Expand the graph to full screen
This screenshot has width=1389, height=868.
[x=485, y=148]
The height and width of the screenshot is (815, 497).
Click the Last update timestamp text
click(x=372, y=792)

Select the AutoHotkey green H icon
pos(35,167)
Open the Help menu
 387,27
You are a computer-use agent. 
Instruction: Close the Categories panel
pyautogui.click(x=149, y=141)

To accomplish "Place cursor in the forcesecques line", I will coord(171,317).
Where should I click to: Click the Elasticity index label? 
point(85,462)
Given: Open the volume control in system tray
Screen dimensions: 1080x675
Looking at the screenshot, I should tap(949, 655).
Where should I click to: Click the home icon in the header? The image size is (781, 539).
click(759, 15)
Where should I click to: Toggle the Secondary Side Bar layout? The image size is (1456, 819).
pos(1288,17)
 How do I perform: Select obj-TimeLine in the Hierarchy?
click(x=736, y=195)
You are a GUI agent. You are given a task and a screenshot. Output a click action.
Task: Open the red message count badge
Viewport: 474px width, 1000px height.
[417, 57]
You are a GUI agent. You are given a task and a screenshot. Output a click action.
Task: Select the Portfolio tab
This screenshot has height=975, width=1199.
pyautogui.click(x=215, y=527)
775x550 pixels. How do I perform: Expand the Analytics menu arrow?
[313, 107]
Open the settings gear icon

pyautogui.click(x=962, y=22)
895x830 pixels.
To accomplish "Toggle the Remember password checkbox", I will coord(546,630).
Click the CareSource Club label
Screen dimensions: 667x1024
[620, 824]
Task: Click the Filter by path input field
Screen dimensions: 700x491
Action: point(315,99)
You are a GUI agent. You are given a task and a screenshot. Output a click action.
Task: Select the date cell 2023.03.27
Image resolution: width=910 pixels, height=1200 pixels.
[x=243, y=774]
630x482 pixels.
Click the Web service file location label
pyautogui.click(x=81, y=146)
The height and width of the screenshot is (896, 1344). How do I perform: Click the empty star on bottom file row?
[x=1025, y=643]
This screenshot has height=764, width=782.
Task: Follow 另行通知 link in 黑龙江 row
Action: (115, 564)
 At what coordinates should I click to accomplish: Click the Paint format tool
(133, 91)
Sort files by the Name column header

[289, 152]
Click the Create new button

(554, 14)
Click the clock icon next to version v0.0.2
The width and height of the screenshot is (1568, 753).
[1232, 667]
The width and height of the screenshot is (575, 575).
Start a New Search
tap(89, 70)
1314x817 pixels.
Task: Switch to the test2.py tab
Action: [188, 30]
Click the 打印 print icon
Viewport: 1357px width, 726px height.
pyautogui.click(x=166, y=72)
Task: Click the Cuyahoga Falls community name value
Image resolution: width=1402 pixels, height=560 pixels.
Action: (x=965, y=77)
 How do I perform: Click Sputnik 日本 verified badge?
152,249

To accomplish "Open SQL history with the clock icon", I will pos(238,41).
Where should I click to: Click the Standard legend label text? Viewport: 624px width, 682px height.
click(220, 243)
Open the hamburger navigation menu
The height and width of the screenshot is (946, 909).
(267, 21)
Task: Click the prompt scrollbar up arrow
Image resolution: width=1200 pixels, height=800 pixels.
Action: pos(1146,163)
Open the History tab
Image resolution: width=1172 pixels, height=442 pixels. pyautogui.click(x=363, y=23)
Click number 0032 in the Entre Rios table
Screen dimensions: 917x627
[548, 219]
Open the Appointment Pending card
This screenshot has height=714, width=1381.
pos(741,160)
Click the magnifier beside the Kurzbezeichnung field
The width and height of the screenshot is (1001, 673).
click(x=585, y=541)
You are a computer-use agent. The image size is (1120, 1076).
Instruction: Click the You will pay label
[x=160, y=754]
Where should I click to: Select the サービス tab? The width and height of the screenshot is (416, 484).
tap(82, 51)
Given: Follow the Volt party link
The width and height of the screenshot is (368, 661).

################

● **TASK DETAILS**
Reproduce every line of the data above verbatim, from start to finish.

● **FINAL RESULT**
Expand the graph to full screen
This screenshot has width=1389, height=868.
[x=485, y=148]
The height and width of the screenshot is (815, 497).
Click the Last update timestamp text
click(x=372, y=792)

Select the AutoHotkey green H icon
pos(35,167)
Open the Help menu
 387,27
You are a computer-use agent. 
Instruction: Close the Categories panel
pyautogui.click(x=149, y=141)

To accomplish "Place cursor in the forcesecques line", I will coord(171,317).
Where should I click to: Click the Elasticity index label? 
point(85,462)
Given: Open the volume control in system tray
Screen dimensions: 1080x675
Looking at the screenshot, I should tap(949, 655).
Where should I click to: Click the home icon in the header? The image size is (781, 539).
click(759, 15)
Where should I click to: Toggle the Secondary Side Bar layout? The image size is (1456, 819).
pos(1288,17)
 How do I perform: Select obj-TimeLine in the Hierarchy?
click(x=736, y=195)
You are a GUI agent. You are given a task and a screenshot. Output a click action.
Task: Open the red message count badge
Viewport: 474px width, 1000px height.
[417, 57]
You are a GUI agent. You are given a task and a screenshot. Output a click action.
Task: Select the Portfolio tab
This screenshot has height=975, width=1199.
pyautogui.click(x=215, y=527)
775x550 pixels. How do I perform: Expand the Analytics menu arrow?
[313, 107]
Open the settings gear icon

pyautogui.click(x=962, y=22)
895x830 pixels.
To accomplish "Toggle the Remember password checkbox", I will coord(546,630).
Click the CareSource Club label
Screen dimensions: 667x1024
[620, 824]
Task: Click the Filter by path input field
Screen dimensions: 700x491
Action: point(315,99)
You are a GUI agent. You are given a task and a screenshot. Output a click action.
Task: Select the date cell 2023.03.27
Image resolution: width=910 pixels, height=1200 pixels.
[x=243, y=774]
630x482 pixels.
Click the Web service file location label
pyautogui.click(x=81, y=146)
The height and width of the screenshot is (896, 1344). How do I perform: Click the empty star on bottom file row?
[x=1025, y=643]
This screenshot has height=764, width=782.
Task: Follow 另行通知 link in 黑龙江 row
Action: (115, 564)
 At what coordinates should I click to accomplish: Click the Paint format tool
(133, 91)
Sort files by the Name column header

[289, 152]
Click the Create new button

(554, 14)
Click the clock icon next to version v0.0.2
The width and height of the screenshot is (1568, 753).
[1232, 667]
The width and height of the screenshot is (575, 575).
Start a New Search
tap(89, 70)
1314x817 pixels.
Task: Switch to the test2.py tab
Action: [188, 30]
Click the 打印 print icon
Viewport: 1357px width, 726px height.
pyautogui.click(x=166, y=72)
Task: Click the Cuyahoga Falls community name value
Image resolution: width=1402 pixels, height=560 pixels.
Action: (x=965, y=77)
 How do I perform: Click Sputnik 日本 verified badge?
152,249

To accomplish "Open SQL history with the clock icon", I will pos(238,41).
Where should I click to: Click the Standard legend label text? Viewport: 624px width, 682px height.
click(220, 243)
Open the hamburger navigation menu
The height and width of the screenshot is (946, 909).
(267, 21)
Task: Click the prompt scrollbar up arrow
Image resolution: width=1200 pixels, height=800 pixels.
Action: pos(1146,163)
Open the History tab
Image resolution: width=1172 pixels, height=442 pixels. pyautogui.click(x=363, y=23)
Click number 0032 in the Entre Rios table
Screen dimensions: 917x627
[548, 219]
Open the Appointment Pending card
This screenshot has height=714, width=1381.
pos(741,160)
Click the magnifier beside the Kurzbezeichnung field
The width and height of the screenshot is (1001, 673).
click(x=585, y=541)
You are a computer-use agent. The image size is (1120, 1076).
Instruction: Click the You will pay label
[x=160, y=754]
Where should I click to: Select the サービス tab? The width and height of the screenshot is (416, 484).
tap(82, 51)
Given: Follow the Volt party link
The width and height of the screenshot is (368, 661).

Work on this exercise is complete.